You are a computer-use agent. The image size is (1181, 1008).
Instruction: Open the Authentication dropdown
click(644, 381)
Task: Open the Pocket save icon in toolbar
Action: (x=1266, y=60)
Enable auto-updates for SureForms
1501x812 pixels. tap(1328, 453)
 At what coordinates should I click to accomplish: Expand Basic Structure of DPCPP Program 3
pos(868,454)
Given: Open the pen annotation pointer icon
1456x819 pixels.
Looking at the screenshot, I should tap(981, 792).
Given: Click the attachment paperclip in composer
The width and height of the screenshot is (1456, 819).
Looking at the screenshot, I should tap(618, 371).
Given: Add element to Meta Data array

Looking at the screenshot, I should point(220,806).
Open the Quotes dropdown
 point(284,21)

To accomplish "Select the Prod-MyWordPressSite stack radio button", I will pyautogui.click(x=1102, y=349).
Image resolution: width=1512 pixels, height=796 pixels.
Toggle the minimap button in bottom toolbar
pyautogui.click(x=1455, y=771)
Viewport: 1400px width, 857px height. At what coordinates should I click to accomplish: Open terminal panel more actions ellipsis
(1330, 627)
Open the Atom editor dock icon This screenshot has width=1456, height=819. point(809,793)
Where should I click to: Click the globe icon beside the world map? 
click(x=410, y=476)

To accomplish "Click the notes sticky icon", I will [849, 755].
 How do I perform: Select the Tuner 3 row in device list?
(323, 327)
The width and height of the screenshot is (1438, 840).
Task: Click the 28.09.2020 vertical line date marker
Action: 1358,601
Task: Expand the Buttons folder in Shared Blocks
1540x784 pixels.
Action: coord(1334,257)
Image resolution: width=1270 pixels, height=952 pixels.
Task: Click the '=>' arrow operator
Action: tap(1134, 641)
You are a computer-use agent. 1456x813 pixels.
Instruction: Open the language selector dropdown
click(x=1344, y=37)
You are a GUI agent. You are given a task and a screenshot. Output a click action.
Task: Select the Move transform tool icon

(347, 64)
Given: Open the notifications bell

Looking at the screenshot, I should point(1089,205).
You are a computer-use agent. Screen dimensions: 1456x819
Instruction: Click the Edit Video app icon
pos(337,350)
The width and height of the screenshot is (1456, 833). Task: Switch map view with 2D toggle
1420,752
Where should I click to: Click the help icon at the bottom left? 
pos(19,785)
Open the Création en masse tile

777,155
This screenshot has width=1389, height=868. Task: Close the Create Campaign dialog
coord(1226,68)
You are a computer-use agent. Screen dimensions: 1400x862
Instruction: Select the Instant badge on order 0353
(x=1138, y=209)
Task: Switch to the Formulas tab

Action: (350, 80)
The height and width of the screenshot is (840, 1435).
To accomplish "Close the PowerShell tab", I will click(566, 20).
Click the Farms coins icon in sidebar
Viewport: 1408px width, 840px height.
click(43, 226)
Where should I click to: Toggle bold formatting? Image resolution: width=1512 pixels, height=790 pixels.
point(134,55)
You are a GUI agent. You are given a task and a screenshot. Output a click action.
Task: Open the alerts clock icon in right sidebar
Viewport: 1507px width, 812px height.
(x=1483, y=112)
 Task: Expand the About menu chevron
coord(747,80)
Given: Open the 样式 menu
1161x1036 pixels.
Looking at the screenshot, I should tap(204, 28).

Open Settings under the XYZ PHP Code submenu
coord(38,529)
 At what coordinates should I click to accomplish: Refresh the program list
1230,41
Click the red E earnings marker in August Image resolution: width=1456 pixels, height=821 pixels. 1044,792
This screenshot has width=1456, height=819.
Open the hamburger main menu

◇ ◇ ◇ ◇ ◇

TRY IT – The full set of entries must be printed again without any alteration.

ANSWER SPACE –
You are a computer-use agent. The image size is (1181, 1008).
Instruction: Open the Authentication dropdown
click(644, 381)
Task: Open the Pocket save icon in toolbar
Action: (x=1266, y=60)
Enable auto-updates for SureForms
1501x812 pixels. tap(1328, 453)
 At what coordinates should I click to accomplish: Expand Basic Structure of DPCPP Program 3
pos(868,454)
Given: Open the pen annotation pointer icon
1456x819 pixels.
Looking at the screenshot, I should tap(981, 792).
Given: Click the attachment paperclip in composer
The width and height of the screenshot is (1456, 819).
Looking at the screenshot, I should tap(618, 371).
Given: Add element to Meta Data array

Looking at the screenshot, I should point(220,806).
Open the Quotes dropdown
 point(284,21)

To accomplish "Select the Prod-MyWordPressSite stack radio button", I will pyautogui.click(x=1102, y=349).
Image resolution: width=1512 pixels, height=796 pixels.
Toggle the minimap button in bottom toolbar
pyautogui.click(x=1455, y=771)
Viewport: 1400px width, 857px height. At what coordinates should I click to accomplish: Open terminal panel more actions ellipsis
(1330, 627)
Open the Atom editor dock icon This screenshot has width=1456, height=819. point(809,793)
Where should I click to: Click the globe icon beside the world map? 
click(x=410, y=476)

To accomplish "Click the notes sticky icon", I will [849, 755].
 How do I perform: Select the Tuner 3 row in device list?
(323, 327)
The width and height of the screenshot is (1438, 840).
Task: Click the 28.09.2020 vertical line date marker
Action: 1358,601
Task: Expand the Buttons folder in Shared Blocks
1540x784 pixels.
Action: coord(1334,257)
Image resolution: width=1270 pixels, height=952 pixels.
Task: Click the '=>' arrow operator
Action: tap(1134, 641)
You are a computer-use agent. 1456x813 pixels.
Instruction: Open the language selector dropdown
click(x=1344, y=37)
You are a GUI agent. You are given a task and a screenshot. Output a click action.
Task: Select the Move transform tool icon

(347, 64)
Given: Open the notifications bell

Looking at the screenshot, I should point(1089,205).
You are a computer-use agent. Screen dimensions: 1456x819
Instruction: Click the Edit Video app icon
pos(337,350)
The width and height of the screenshot is (1456, 833). Task: Switch map view with 2D toggle
1420,752
Where should I click to: Click the help icon at the bottom left? 
pos(19,785)
Open the Création en masse tile

777,155
This screenshot has width=1389, height=868. Task: Close the Create Campaign dialog
coord(1226,68)
You are a computer-use agent. Screen dimensions: 1400x862
Instruction: Select the Instant badge on order 0353
(x=1138, y=209)
Task: Switch to the Formulas tab

Action: (350, 80)
The height and width of the screenshot is (840, 1435).
To accomplish "Close the PowerShell tab", I will click(566, 20).
Click the Farms coins icon in sidebar
Viewport: 1408px width, 840px height.
click(43, 226)
Where should I click to: Toggle bold formatting? Image resolution: width=1512 pixels, height=790 pixels.
point(134,55)
You are a GUI agent. You are given a task and a screenshot. Output a click action.
Task: Open the alerts clock icon in right sidebar
Viewport: 1507px width, 812px height.
(x=1483, y=112)
 Task: Expand the About menu chevron
coord(747,80)
Given: Open the 样式 menu
1161x1036 pixels.
Looking at the screenshot, I should tap(204, 28).

Open Settings under the XYZ PHP Code submenu
coord(38,529)
 At what coordinates should I click to accomplish: Refresh the program list
1230,41
Click the red E earnings marker in August Image resolution: width=1456 pixels, height=821 pixels. 1044,792
This screenshot has width=1456, height=819.
Open the hamburger main menu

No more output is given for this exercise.